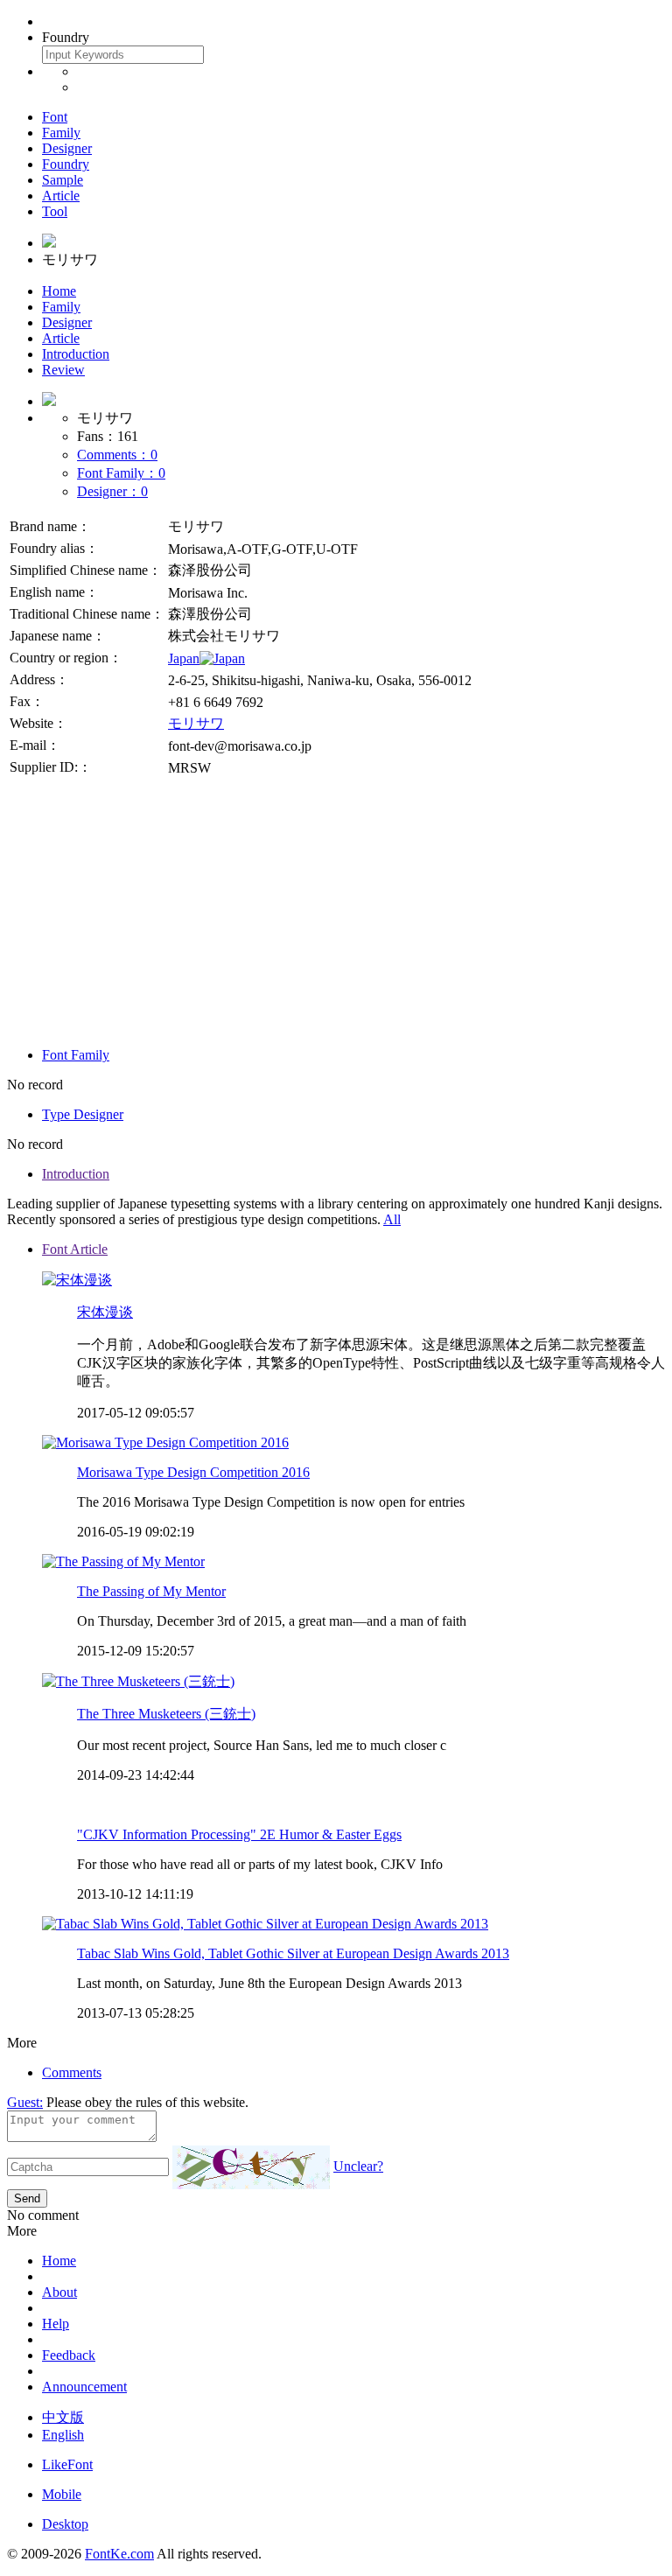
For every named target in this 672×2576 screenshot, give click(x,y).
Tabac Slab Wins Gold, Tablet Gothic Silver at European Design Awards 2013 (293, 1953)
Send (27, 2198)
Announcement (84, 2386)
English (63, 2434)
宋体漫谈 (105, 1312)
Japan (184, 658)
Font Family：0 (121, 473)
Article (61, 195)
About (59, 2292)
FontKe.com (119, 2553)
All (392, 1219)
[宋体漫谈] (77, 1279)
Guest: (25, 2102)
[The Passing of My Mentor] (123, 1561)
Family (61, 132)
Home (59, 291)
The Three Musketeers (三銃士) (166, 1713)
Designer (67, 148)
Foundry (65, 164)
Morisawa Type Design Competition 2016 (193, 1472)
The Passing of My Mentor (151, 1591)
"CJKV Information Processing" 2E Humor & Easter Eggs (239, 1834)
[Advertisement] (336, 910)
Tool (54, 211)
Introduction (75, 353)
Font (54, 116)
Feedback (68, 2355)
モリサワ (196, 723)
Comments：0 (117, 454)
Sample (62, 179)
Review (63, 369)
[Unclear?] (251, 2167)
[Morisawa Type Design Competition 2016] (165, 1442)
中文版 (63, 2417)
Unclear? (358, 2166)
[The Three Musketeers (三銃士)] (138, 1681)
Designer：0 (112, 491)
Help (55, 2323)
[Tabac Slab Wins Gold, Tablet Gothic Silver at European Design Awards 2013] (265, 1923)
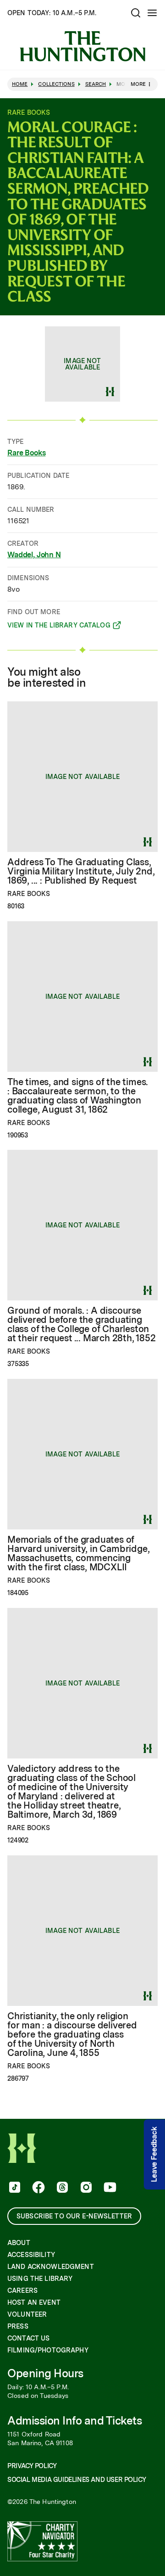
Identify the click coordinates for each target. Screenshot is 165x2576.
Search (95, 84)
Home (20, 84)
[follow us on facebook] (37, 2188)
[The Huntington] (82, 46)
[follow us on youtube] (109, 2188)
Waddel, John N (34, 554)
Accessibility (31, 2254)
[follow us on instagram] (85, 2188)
-----
In the material above, one part opens with the line containing "[The Three Musketeers (三銃士)] (138, 1681)" and closes with the line containing "Search (95, 84)". Write out that part exactly and skip its pictures.

Written solution
[The Three Musketeers (三銃士)] (138, 1681)
Designer：0 (112, 491)
Help (55, 2323)
[Tabac Slab Wins Gold, Tablet Gothic Silver at European Design Awards 2013] (265, 1923)
Identify the click coordinates for each target. Screenshot is 165x2576.
Search (95, 84)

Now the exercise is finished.